* **QUESTIONS ON THE MATERIAL**
• a. From the campus news passage, copy word for word the part starting at "The Biology Department, with" and ending at "evolutionism vs. creationism.".
• b. According to the campus news passage, during what hours will the video dance at the Mardi Gras Carnaval run?
• c. Rewrite the paragraph of the campus news passage that begins "Mardi Gras Carnaval will take place" as a short list, keeping its main facts.

* **DOCUMENT PASSAGE**
......

The Biology Department, with the support of the LaChance Library staff, hosted a party commemorating the 199th birthday of evolutionary biologist Charles Darwin. With "Darwin" is student Brad Swanson, one of many who stopped by for an autographed copy of The Origin of Species and to discuss evolutionism vs. creationism.
- Mardi Gras Carnaval will take place Thursday, Feb. 21 in South Café. The event, sponsored by Campus Activities Team for Students (CATS) and the Student Life office, will feature karaoke from 6:30 to 8:30 p.m., followed by video dance from 8:30 to 10 p.m. Cash prizes will be awarded for best costumes and a $100 door prize will be given out every hour. The event is free for MWCC students, faculty and staff.

......

* **DATASET EXCERPTS**
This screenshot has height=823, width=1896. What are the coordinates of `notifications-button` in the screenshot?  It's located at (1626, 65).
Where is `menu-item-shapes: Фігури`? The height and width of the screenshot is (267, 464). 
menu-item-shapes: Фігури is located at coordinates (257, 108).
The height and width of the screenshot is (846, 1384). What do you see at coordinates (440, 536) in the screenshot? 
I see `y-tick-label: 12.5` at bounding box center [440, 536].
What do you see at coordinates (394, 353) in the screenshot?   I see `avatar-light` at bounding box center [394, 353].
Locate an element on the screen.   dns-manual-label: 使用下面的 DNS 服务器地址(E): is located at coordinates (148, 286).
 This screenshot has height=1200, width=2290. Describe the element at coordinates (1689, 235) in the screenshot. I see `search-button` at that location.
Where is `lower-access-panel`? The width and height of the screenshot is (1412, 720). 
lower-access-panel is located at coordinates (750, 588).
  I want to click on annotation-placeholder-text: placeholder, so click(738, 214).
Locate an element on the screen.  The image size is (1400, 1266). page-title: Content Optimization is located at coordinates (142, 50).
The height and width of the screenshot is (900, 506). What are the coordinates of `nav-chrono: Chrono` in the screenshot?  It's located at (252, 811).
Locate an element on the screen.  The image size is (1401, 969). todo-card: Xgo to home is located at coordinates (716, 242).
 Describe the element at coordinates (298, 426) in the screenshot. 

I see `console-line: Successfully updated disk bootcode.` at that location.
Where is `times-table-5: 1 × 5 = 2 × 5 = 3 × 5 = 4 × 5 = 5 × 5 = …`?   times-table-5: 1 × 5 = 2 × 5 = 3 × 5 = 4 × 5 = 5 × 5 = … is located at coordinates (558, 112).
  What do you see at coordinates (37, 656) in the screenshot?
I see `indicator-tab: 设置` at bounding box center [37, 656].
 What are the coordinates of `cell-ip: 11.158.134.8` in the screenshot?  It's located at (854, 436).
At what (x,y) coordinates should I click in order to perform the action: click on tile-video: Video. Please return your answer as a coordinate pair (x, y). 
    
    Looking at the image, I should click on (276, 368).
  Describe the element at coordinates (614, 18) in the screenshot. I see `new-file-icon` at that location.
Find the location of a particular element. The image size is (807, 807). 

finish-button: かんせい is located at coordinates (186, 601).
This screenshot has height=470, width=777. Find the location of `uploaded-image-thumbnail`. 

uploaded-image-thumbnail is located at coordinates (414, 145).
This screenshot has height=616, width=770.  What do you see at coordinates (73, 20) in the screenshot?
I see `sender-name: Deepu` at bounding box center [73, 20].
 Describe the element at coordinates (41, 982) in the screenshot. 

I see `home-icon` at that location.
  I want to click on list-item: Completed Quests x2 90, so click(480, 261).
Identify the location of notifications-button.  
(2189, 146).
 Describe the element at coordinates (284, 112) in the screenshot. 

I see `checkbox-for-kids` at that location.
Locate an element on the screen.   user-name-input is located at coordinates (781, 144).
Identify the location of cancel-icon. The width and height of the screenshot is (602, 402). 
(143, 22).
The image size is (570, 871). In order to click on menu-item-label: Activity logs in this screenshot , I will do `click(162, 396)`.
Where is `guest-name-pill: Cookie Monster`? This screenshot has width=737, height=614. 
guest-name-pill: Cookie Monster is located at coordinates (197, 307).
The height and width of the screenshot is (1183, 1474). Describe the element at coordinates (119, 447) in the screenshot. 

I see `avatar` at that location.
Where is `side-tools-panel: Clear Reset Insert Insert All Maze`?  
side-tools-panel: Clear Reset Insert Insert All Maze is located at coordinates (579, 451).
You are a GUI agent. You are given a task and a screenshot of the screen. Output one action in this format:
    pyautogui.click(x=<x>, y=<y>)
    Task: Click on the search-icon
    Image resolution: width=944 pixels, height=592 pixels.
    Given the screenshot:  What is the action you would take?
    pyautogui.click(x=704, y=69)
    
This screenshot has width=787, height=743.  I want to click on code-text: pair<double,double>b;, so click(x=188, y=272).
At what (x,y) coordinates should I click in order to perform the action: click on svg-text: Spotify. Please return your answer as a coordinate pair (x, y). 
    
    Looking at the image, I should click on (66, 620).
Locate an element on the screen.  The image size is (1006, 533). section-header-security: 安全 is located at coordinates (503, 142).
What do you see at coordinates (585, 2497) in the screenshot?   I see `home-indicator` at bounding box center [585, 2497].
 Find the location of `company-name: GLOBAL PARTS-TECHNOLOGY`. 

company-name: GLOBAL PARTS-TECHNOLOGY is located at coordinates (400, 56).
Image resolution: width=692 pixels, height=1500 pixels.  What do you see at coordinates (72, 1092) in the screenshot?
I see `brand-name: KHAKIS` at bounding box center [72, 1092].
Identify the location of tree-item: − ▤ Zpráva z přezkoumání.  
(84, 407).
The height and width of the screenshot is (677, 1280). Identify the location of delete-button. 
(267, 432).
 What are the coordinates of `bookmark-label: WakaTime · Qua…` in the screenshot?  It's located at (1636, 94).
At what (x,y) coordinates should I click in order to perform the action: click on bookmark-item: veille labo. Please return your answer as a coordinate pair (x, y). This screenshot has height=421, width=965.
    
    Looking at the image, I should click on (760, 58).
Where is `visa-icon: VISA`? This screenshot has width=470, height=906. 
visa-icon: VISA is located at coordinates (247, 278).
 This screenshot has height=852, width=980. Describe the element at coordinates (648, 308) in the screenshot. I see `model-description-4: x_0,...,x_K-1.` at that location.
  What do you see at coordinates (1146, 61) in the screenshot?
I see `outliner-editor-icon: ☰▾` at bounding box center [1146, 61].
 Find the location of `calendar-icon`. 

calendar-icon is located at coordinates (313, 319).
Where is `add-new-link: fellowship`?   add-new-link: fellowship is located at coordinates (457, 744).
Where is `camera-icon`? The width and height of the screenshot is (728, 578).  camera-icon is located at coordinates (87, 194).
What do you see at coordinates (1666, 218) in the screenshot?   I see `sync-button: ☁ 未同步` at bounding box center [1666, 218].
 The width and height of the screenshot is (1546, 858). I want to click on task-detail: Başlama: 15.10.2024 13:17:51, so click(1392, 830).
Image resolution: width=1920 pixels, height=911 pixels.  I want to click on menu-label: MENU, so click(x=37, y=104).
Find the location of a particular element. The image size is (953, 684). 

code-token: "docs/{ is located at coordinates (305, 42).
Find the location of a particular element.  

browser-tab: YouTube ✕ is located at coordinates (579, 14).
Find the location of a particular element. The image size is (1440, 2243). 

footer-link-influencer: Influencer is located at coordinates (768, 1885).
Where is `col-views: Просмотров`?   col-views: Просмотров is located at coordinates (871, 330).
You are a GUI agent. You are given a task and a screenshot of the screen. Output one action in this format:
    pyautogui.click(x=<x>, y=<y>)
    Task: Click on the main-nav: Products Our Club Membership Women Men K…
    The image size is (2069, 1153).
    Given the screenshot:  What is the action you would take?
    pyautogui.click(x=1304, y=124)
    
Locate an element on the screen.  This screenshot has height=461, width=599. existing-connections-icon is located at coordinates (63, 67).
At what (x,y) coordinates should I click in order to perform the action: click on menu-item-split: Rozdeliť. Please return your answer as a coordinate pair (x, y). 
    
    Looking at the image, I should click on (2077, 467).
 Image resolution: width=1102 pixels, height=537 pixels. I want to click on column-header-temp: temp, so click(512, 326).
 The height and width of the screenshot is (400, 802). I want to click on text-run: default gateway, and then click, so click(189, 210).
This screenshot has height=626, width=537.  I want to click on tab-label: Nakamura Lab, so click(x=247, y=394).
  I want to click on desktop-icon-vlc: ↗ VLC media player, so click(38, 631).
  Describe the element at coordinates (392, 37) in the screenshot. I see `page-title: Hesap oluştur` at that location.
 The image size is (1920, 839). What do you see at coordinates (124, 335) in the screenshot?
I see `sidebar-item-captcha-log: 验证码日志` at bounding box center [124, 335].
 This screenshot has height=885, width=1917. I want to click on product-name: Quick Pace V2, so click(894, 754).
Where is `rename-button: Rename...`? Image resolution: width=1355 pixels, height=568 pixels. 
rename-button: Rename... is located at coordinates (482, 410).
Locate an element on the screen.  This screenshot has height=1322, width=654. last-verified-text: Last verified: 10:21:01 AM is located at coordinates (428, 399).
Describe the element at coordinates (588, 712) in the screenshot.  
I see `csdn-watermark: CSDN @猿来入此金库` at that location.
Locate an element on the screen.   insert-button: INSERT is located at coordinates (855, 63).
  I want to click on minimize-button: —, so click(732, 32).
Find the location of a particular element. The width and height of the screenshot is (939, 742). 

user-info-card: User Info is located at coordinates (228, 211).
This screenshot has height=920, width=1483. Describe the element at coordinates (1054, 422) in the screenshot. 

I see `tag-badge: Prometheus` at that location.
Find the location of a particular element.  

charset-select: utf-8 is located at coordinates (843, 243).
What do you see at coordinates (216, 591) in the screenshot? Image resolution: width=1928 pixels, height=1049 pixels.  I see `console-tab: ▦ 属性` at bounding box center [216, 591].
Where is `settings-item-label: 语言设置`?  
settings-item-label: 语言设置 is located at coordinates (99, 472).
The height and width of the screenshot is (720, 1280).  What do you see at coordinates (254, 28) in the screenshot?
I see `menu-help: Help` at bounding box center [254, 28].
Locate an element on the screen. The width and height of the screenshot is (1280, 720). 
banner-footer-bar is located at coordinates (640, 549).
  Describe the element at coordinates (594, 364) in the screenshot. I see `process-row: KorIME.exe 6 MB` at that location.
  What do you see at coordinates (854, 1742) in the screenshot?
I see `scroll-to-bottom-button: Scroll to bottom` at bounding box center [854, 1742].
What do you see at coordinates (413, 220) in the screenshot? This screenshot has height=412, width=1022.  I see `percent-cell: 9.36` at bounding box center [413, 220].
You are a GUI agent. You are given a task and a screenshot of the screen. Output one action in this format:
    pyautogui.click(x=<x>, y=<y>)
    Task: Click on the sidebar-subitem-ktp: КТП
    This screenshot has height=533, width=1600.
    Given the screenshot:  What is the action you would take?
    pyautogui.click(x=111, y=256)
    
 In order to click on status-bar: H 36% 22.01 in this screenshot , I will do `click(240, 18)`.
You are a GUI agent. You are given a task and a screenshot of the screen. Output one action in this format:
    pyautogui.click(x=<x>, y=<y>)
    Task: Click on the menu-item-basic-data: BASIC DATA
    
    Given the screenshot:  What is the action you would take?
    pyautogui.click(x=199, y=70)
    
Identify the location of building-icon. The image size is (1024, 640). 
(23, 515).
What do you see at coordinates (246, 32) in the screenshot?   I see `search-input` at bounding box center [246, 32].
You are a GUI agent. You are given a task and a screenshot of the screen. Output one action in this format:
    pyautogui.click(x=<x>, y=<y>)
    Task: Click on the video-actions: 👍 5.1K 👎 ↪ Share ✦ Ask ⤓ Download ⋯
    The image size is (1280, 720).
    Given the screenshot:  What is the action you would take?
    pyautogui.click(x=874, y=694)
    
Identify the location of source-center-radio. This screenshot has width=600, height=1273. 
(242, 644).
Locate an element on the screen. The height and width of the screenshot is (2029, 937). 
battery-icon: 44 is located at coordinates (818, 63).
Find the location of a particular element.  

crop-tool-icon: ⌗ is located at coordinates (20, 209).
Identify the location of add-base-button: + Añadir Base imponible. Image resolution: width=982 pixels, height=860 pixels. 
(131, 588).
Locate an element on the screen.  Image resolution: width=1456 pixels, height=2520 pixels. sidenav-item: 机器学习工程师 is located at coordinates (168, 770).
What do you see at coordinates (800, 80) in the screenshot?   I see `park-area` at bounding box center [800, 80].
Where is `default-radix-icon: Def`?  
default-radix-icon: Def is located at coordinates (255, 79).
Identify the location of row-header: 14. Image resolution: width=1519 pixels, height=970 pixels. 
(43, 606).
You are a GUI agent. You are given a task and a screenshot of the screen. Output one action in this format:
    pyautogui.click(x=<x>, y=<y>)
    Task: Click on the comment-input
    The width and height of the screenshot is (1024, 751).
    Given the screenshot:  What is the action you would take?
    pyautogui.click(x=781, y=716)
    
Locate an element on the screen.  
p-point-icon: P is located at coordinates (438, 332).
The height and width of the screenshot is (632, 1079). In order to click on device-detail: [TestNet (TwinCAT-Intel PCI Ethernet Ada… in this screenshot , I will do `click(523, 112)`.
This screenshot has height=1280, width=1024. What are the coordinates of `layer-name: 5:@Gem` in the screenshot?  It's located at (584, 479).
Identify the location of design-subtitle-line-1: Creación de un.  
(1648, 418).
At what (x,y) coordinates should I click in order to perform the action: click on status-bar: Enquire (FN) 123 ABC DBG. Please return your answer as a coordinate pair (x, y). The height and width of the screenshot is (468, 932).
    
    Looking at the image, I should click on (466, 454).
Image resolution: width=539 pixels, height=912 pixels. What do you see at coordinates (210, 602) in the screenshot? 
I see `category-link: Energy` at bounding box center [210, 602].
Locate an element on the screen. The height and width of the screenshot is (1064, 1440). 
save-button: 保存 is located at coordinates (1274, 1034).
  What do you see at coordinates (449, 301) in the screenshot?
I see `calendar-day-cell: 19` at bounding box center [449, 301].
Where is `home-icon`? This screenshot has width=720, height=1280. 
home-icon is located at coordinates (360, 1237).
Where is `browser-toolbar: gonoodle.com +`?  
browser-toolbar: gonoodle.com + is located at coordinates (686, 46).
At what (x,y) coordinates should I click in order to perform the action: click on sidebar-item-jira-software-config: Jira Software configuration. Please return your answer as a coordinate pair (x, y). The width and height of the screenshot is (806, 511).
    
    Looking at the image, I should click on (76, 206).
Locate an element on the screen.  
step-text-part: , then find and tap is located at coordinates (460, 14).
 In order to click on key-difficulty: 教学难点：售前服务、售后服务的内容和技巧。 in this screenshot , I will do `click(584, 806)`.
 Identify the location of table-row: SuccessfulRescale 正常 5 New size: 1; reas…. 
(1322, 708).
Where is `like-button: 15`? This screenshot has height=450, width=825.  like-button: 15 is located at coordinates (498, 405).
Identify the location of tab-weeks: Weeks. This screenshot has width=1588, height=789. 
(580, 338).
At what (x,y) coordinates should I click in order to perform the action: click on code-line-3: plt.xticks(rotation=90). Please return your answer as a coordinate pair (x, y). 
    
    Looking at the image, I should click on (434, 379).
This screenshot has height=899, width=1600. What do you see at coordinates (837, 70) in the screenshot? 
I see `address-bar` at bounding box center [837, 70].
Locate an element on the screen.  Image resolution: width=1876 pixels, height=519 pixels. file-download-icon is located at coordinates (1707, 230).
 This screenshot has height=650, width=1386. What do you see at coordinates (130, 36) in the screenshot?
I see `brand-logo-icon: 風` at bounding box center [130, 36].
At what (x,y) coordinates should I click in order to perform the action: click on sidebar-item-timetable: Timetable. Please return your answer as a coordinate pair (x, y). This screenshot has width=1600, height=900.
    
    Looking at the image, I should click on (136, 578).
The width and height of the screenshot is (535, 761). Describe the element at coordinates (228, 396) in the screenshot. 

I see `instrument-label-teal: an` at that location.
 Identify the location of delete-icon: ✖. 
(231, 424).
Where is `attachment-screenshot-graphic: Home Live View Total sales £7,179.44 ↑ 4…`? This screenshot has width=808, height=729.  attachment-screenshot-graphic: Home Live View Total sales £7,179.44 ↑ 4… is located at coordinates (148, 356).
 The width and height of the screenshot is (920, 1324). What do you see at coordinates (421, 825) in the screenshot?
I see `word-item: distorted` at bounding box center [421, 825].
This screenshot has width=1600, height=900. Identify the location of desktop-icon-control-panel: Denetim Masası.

......

* **ANSWERS FOR EACH ITEM**
• a.
The Biology Department, with the support of the LaChance Library staff, hosted a party commemorating the 199th birthday of evolutionary biologist Charles Darwin. With "Darwin" is student Brad Swanson, one of many who stopped by for an autographed copy of The Origin of Species and to discuss evolutionism vs. creationism.

• b. From 8:30 to 10 p.m.

• c.
- When and where: Thursday, Feb. 21, in South Café
- Sponsors: Campus Activities Team for Students (CATS) and the Student Life office
- Karaoke: 6:30 to 8:30 p.m.
- Video dance: 8:30 to 10 p.m.
- Prizes: cash for best costumes, and a $100 door prize every hour
- Cost: free for MWCC students, faculty and staff